Se o impensado se transformar
em som, estaremos todos
lá
para ouvir
As cartas estão todas dadas
O breve tempo de um pôr do sol
é minha única indignação
Mas há sempre
a sua voz
que me pergunta esganiçada
por que eles mentem pra nós?
e a minha única resposta
é também uma pergunta
por que acreditamos
em suas mentiras?
2.
Neste mundo
há quem se encarregue
de observar pedras
que cruzam o nada
por nós. Como os poetas.
Vez ou outra eles podem
gritar os meteoros
a ameaça de sua incandescência
também por nós.

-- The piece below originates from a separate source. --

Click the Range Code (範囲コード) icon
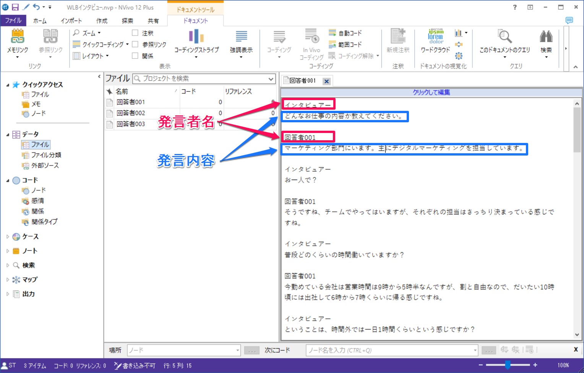The width and height of the screenshot is (584, 373). pyautogui.click(x=333, y=45)
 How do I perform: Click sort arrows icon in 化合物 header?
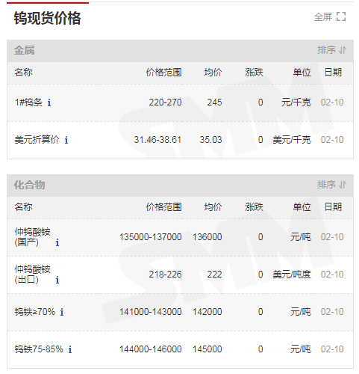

Como os profetas.
Apesar dos números
ainda não é possível mensurar
a hora exata da tarde
em que entorna
o medo
Talvez precisemos apenas
da sóbria honestidade
na voz eletrônica dos aviões:
ladies and gentlemen
we’re experiencing turbulence
Clara Amorim vive com o corpo e o pensamento na interseção: educação, escrita, arte. É formada em Letras pela UFMG, educadora social e professora de linguagens. Escreveu Cotidiana, caderno poético que integra o livro Desembola na Ideia: arte e psicanálise implicadas na vulnerabilidade juvenil, e é coautora da coletânea de poemas Corpo de Terra, lançado em 2021 pela Editora Quelônio em parceria com o projeto Tomar Corpo.
Ilustração: Fernanda Maia
Clara Amorim, boa descoberta de sua poesia!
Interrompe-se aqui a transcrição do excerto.